(TASKS FOR THIS EXERCISE)
**A)** From the essay about the newspaper office below, reproduce the part that opens with the words containing "We put out weekly" and closes with "at the time.".
**B)** In the essay about the newspaper office below, what car did the president and publisher drive?

(SUPPLIED TEXT)
%%

Friday, January 27, 2006
Part II Setting the Scene
In this office where I worked in the mid-nineties, we were like the folks below-decks on a sinking ship. Until the water rushed down the stairs, we just kept working away, waging little battles, acting like things mattered, engaging in playfully twenty-something destructive behavior, even the forty-somethings.
We put out weekly newspapers, toiling away in a squat low-rent office park in the shadow of a half-dozen trillion-dollar telecom companies that stud the rich side of Tyson's Corner in Virginia like the hairs on the back of your hand. Standing in line at the (now departed) Chik-Fil-a at a nearby upscale mall, my friends and I in cheap flannel shirts and jeans stinking of cigarettes and stained carpet past its prime looked radically out of place among the suits and ties of sales reps and account executives. We didn't care. We worked 40 hours in three days to put out newspapers of extraordinarily low quality. But it seemed really important at the time.
On the top floor of the office park, the various executive functions of the newspaper unfolded in mostly secret. The elite sales people cheated on their spouses and possibly did coke up here, while the president and publisher shifted money from one defunct ledger line to another. He drove a Jag while asking the rest of us to take a deferment on our paychecks for a couple weeks a year. By the time I quit, I kept getting paid this deferred salary for three months. Thinking I was a bad-ass (1996, I believe) I kept the office pager required to keep me on a short editorial leash until the arrears were paid in full.
The upstairs was mysterious to me and the other Doc Martens and jeans guys downstairs. The sartorial selections of the older folks who ran things veered from overly serious to jarringly casual. Unfortunately, both made us feel like teenagers because even the casual outfits were old: matching track suits with sweatbands, dark blue jeans with an ironed crease and loafers without socks, pink Brooks Brothers polos with the collars flipped up.
The accounting people -- sassy-talking frumpy black ladies with unattractive hosiery and (as it turned out) no heads for numbers -- similarly disdained the management team, and the strong scent of racial divide was heavy upstairs, another reason for us younger folks to avoid it. We functioned as if we were in constant battle with the short-sighted managers and their failure-prone decisions, but to the black folks in accounting, we were golden-boys just because we were subordinates who looked the execs in the eyes without shame. They didn't know we were too stupid to know otherwise. And those managers were getting twice what they were paying for from the lot of us. We paid them back in insolence, but they were more than happy to accept the terms; insolence didn't cost them a thing.
There wasn't nearly enough corporate functions to fill the upstairs area, and one sign of the various failures of the publications was that there were perilously few elite sales reps to bring up from the cubicle-sea below. Mostly there were rooms stacked haphazardly with lots of out-dated and archaic newspaper-making furniture and equipment. We still assembled the paper with wax and rollers, but most of the individual page creation happened on computers. We just printed these gigantic pieces of paper out and then pasted them up on huge tables on the other side of the floor. The discarded furniture upstairs included previous generations of paste-up tables, disgusting green metal machines clogged with paraffin wax and rubber-topped tables with millions of tiny lines from x-acto knives.

%%

(SOURCE EXCERPT)
%%

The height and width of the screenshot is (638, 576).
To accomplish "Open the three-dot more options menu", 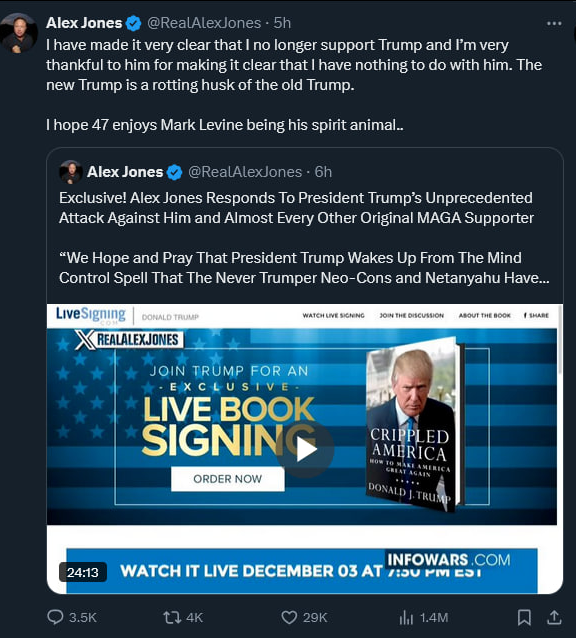I will click(x=554, y=24).
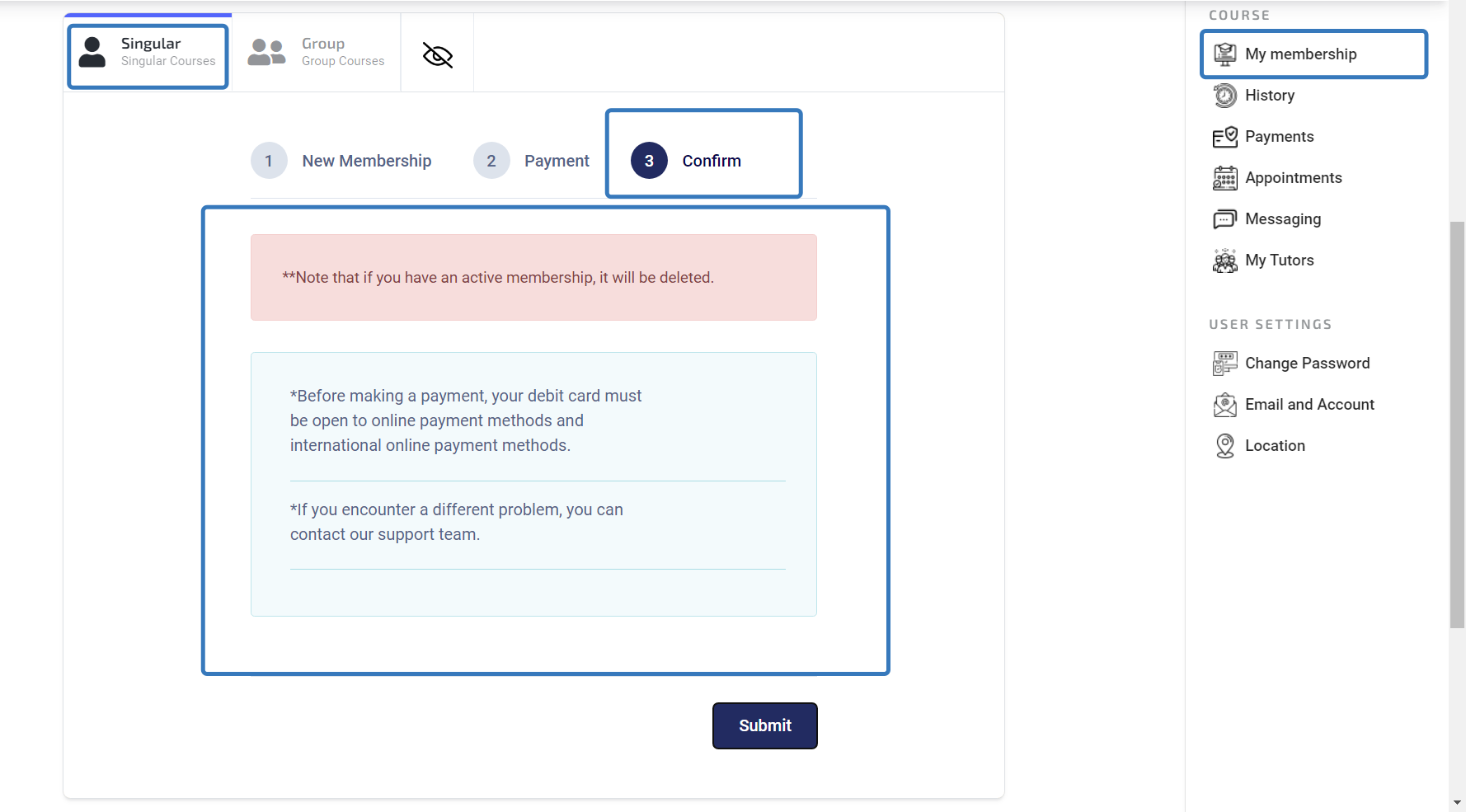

%%

(SOLUTIONS IN ORDER)
**A)**
We put out weekly newspapers, toiling away in a squat low-rent office park in the shadow of a half-dozen trillion-dollar telecom companies that stud the rich side of Tyson's Corner in Virginia like the hairs on the back of your hand. Standing in line at the (now departed) Chik-Fil-a at a nearby upscale mall, my friends and I in cheap flannel shirts and jeans stinking of cigarettes and stained carpet past its prime looked radically out of place among the suits and ties of sales reps and account executives. We didn't care. We worked 40 hours in three days to put out newspapers of extraordinarily low quality. But it seemed really important at the time.

**B)** A Jag.